[Lines of data]
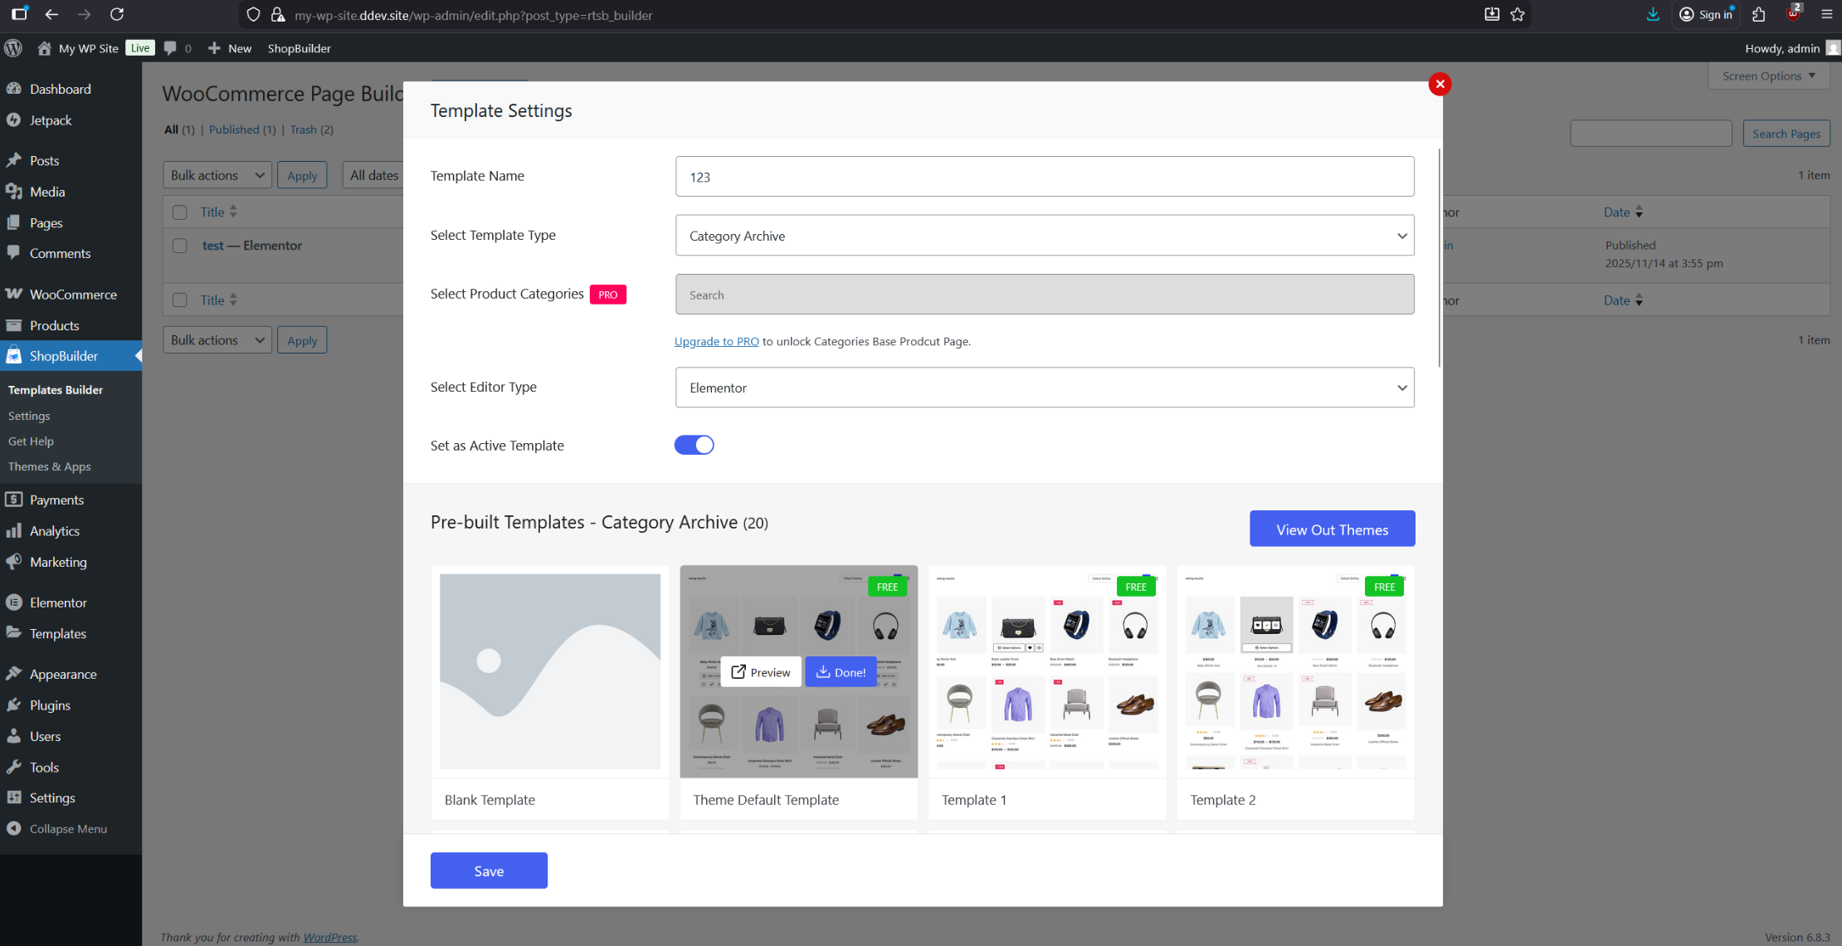Select the Blank Template thumbnail

[549, 671]
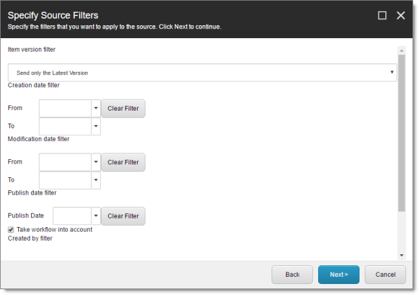Close the Specify Source Filters dialog
The height and width of the screenshot is (295, 419).
point(400,16)
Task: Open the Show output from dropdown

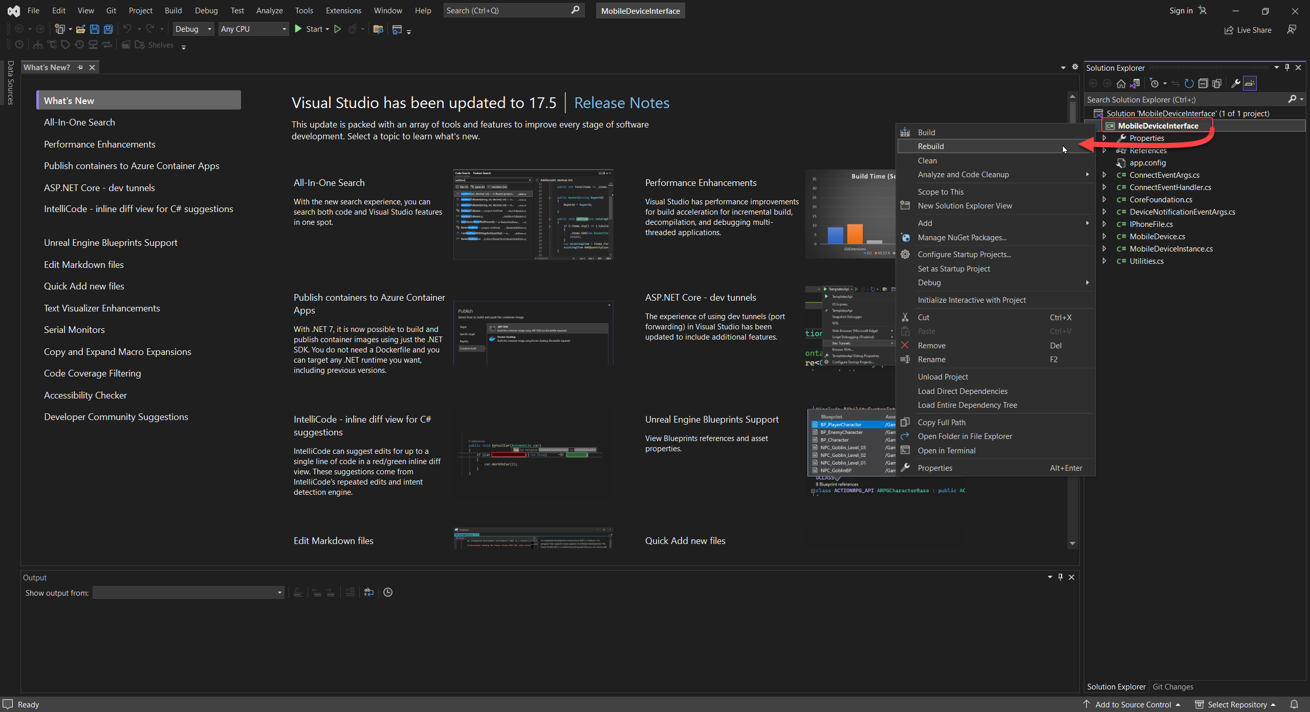Action: (279, 593)
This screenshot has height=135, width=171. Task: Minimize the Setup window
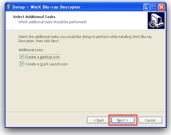(x=147, y=7)
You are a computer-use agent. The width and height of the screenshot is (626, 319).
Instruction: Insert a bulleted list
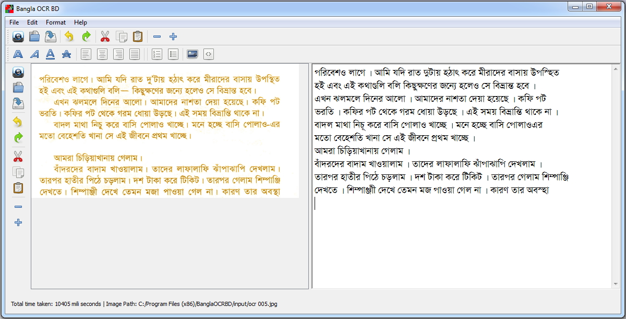pyautogui.click(x=173, y=54)
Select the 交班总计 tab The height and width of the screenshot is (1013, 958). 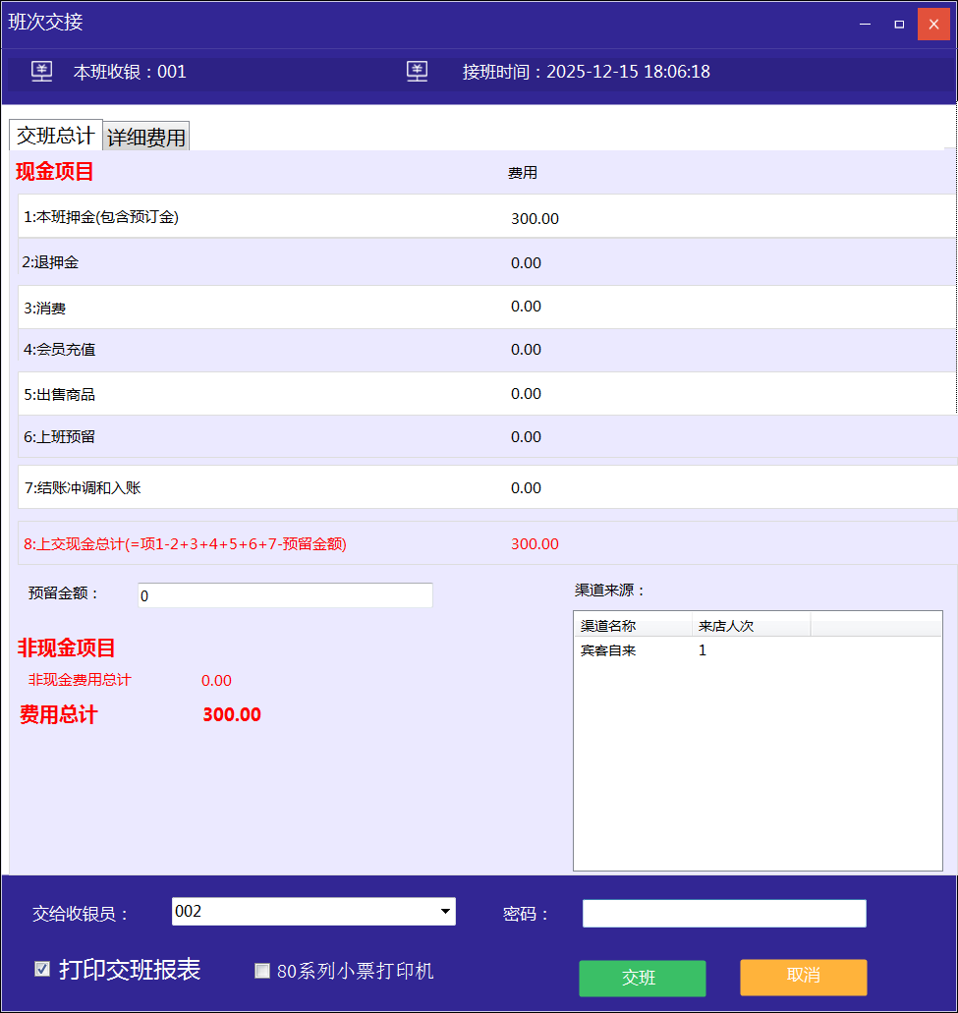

• Aim of the exercise:
Rewrite the lines above as a numbered list, dropping any blank lines and omitting the pictures.

• Problem solution:
1. Select the Blank Template thumbnail
2. [549, 671]
3. Close the Specify Source Filters dialog
4. The height and width of the screenshot is (295, 419).
5. point(400,16)
6. Task: Open the Show output from dropdown
7. Action: (279, 593)
8. This screenshot has height=135, width=171. Task: Minimize the Setup window
9. (x=147, y=7)
10. You are a computer-use agent. The width and height of the screenshot is (626, 319).
11. Instruction: Insert a bulleted list
12. pyautogui.click(x=173, y=54)
13. Select the 交班总计 tab The height and width of the screenshot is (1013, 958). 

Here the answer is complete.